L'attaque Kerberoasting repose sur l'exploitation du protocole Kerberos. Elle consiste en un attaquant disposant d'un compte utilisateur valide dans le domaine qui demande un ticket Kerberos. Ce ticket contient des informations chiffrées avec le mot de passe du compte de service ciblé, et il permet d'accéder au service ciblé par l'attaquant. Ce dernier va ensuite chercher à récupérer le mot de passe du compte de service, en hors-ligne, afin de ne pas être détecté.

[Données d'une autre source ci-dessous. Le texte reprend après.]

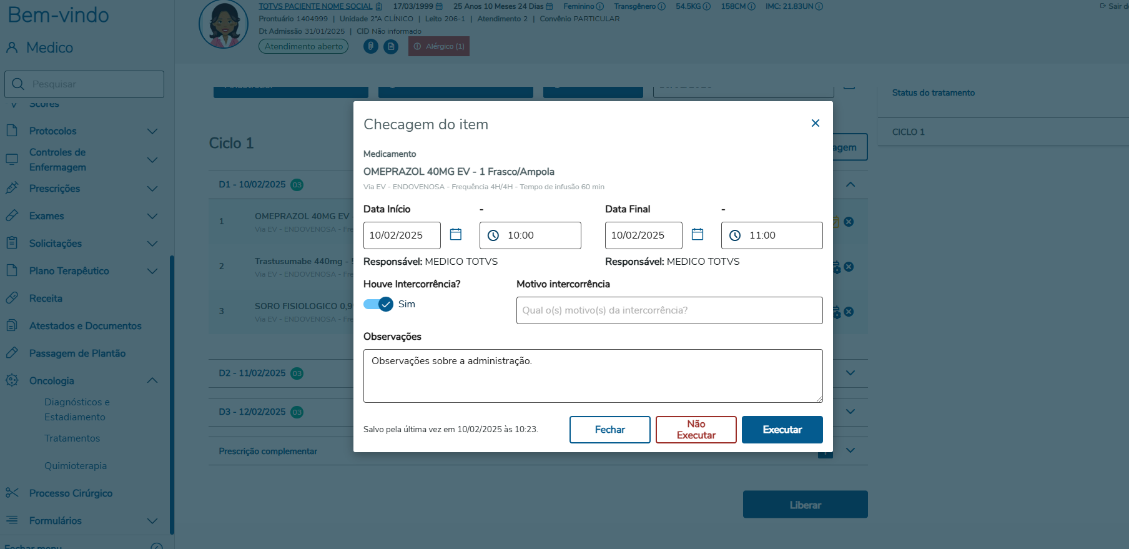Click the patient avatar picture

tap(224, 25)
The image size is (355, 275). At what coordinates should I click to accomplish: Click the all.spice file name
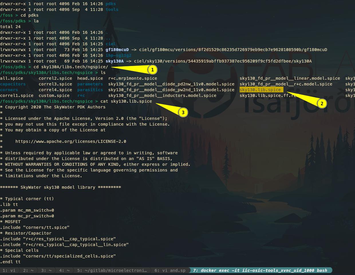[11, 78]
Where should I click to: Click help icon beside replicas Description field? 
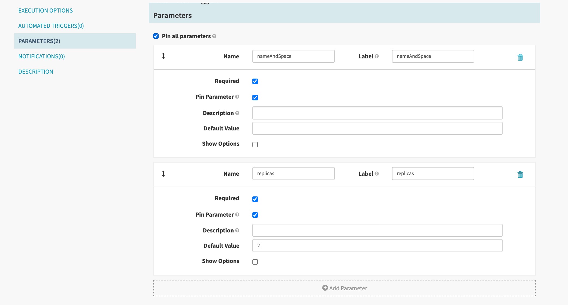point(237,231)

Il est possible de retrouver le mot de passe dans un cas particulier, celui où le compte de service est un compte utilisateur et non un compte machine. Ce dernier détail est important, car les comptes machine possèdent des mots de passe très complexes (120 caractères générés aléatoirement) alors que les comptes utilisateur sont créés manuellement et le mot de passe défini est beaucoup plus facile à retrouver.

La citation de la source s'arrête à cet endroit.